Dutch

The Baltimore city sun had reached its zenith hours ago, baking the breath from the August streets and alleyways. It was Friday. Garbage bags of glistening black plastic bordered sidewalks and permeated the air with odors of diapers and fish.

A small child’s unshod feet slapped rhythmically against the macadam as two ropes swung around her scrawny frame. Chanting a timeless skipping song, the girl’s two best friends watched her feet as they left the pavement and landed again and again. These three offered the only evidence of life on the tired street, and today even the weathered brownstones lining the avenue were unusually quiet. An occasional curtain blew outward, fluttering in the steadfast sun or sometime shadows like a pigeon’s wing on the sidewalk. Hardly discernible, the gentle humming of fans orchestrated a background song that set the tone for the sweltering street performance.

Some distance away, a dog barked and its voice clapped sharply between the stone structures until the sound slowly dissipated into the late afternoon. It was at the edge of this sharp sound, the girls’ voices and the rope slap could be best heard.

The trio switched positions. The jumper now held her end of the twin cords, picking up the chant as a sturdy girl with thick braids entered the ropes. Drops of perspiration ran down her face as her sneakers pounded the blacktop. No grace was here. The weight of her landing flattened tar bubbles leaving pools of hot water that dried quickly against the blistering stone. The steady pounding gave the street a heartbeat; the thump, thump pulsed down the boulevards and avenues until traffic muffled the sound and lost it altogether.

From a fourth floor window, a voice thick with sleepy-too-much-TV overtones shouted, “ Candace, you better not be jumping around in this heat!”
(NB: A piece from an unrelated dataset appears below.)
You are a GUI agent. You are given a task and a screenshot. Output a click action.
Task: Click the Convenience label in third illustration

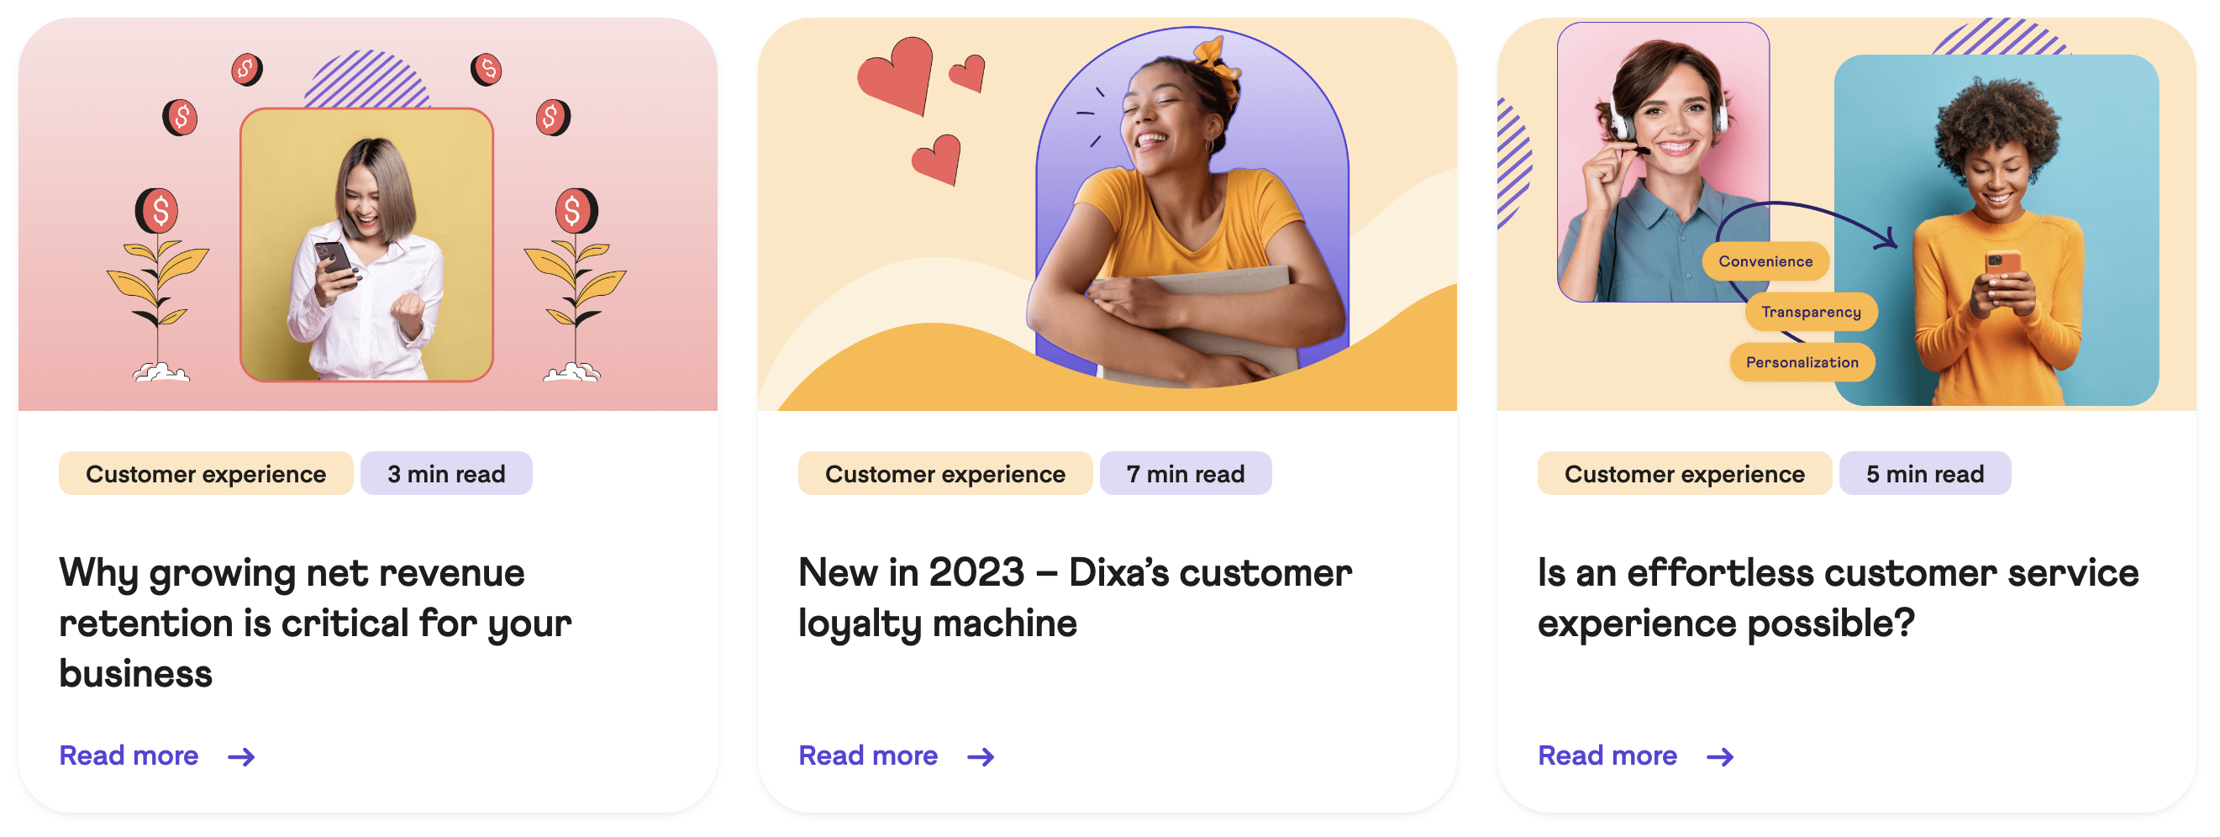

The jumper stopped, head down, and walked to the ropes’ end. She shrugged her shoulders and taking control of the turns continued the song. The third child watched as the braided cotton rose above her and then back down snapping against the ground. Humming the chant as her body rocked, she waited in anticipation for the right moment to enter the center of the game. In she went; and with a vigor that belied the torrid day, she hopped and danced and skipped above the ropes as they persistently beat the patient street.

Above the roof of St. John’s Evangelical Church, the white sun blazed. Almost pausing in its journey above the tired city, it seemed to rest on the ancient structure’s cross, to watch the jumpers in quiet fascination.

A throaty whistle blew somewhere indicating the end of another workday. A bus blowing a diesel cloud in its wake paused at the end of the street to open a squeaking door. Tired passengers emerged in pastel dresses and crumpled suits. Work clothes and uniforms moved down the stairs to the sidewalk weary with swollen ankles and tired eyes. These people spoke quietly among themselves with their bodies gravitating together in lines of gossip or political discourse. Some laughter followed behind them like late day shadows as they walked over cracked slate and cement-patched sidewalks.

One member of the bus group stopped and moved towards the stoop near where the girls were playing. Her eyes flashed to the street and the swinging ropes.

“Jane, get inside now and help me with the dinner.”

The ropes dropped lifelessly to the now almost completely shadowed roadway. The woman watched her daughter as she smiled hard at her friends and gathered the lines around her arm. She ran waving to her mother, who scrutinized the moment with a past memory of the street games.

Slowly the light faded. People continued to return to their homes. TV sounds echoed up and down the block, and lamps cast long shadows of life into the darkness.